Monday, September 01, 2014

Writers on Reading

William Wordsworth


from Personal Talk


          Wings have we,--and as far as we can go,
          We may find pleasure: wilderness and wood,
          Blank ocean and mere sky, support that mood
          Which with the lofty sanctifies the low.
          Dreams, books, are each a world; and books, we know,
          Are a substantial world, both pure and good:
          Round these, with tendrils strong as flesh and blood,
          Our pastime and our happiness will grow.
          There find I personal themes, a plenteous store,
          Matter wherein right voluble I am,
          To which I listen with a ready ear;
          Two shall be named, pre-eminently dear,--
          The gentle Lady married to the Moor;
          And heavenly Una with her milk-white Lamb,

                 -  "Stanza III", from Personal Talk by  William Wordsworth


Thomas Wentworth Higginson



from  Books Unread


The only knowledge that involves no burden is found, it may be justly claimed, in the books that are left unread.  I mean those which remain undisturbed, long and perhaps forever, on a student's bookshelves;  books for which he possible economized, and to obtain which he went without his dinner;  books on whose backs his eyes have rested a thousand times, tenderly and almost lovingly, until he has perhaps forgotten the very language in which they are written.  He has never read them, yet during these years there has never been a day when he would have sold them;  they are a part of his youth.  In dreams he turns to them;  in dreams he reads Hebrew again;  he knows what a Differential Equation is;  "how happy could he be with either."  He awakens, and whole shelves of his library are, as it were, like fair maidens who smiled on him in their youth but once, and then passed away.  Under different circumstances, who knows but one of them might have been his?  As it is, they have grown old apart from him;  yet for him they retain their charms.

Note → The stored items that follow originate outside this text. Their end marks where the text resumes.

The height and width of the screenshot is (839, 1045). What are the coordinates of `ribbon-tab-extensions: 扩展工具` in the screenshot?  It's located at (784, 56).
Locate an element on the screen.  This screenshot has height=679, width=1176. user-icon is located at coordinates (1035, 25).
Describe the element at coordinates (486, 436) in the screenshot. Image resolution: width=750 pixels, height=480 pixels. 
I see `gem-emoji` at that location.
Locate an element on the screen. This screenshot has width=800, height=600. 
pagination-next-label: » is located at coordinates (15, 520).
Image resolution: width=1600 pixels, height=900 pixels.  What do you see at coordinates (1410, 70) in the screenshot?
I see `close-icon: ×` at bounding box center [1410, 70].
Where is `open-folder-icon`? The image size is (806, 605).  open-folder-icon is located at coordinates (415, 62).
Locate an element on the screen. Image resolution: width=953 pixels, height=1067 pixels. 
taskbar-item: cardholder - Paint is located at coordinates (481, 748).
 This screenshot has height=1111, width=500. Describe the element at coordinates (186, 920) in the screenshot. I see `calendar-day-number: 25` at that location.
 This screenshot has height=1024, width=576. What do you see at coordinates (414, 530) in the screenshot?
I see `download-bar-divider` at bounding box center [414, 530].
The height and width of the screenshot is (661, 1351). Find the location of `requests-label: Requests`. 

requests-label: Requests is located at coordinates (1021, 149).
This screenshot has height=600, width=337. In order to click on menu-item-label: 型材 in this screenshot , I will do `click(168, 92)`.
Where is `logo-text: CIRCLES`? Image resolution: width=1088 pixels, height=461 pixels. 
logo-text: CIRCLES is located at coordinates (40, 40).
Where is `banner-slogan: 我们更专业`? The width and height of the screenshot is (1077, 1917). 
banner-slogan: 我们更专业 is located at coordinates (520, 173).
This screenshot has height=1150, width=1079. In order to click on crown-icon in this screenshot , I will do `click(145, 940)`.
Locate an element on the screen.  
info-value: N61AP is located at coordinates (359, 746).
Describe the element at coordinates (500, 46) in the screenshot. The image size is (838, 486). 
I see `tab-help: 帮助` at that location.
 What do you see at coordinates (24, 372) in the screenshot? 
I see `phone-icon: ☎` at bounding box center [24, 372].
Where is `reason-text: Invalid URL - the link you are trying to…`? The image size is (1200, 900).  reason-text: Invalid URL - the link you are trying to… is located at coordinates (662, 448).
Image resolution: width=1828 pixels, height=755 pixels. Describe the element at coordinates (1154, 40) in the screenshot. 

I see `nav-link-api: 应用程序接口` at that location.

        -  from Part of a Man's Life by Thomas Wentworth Higginson 

2 comments:

Brian Joseph said...

The passage that you quoted is superb. Happily for me, I do occasionally get around to those old books that have waited patiently for many years.

James said...

Thanks for your observation. I am sometimes surprised and charmed by books I have neglected when I find them on my shelves (usually when I am looking for a different book).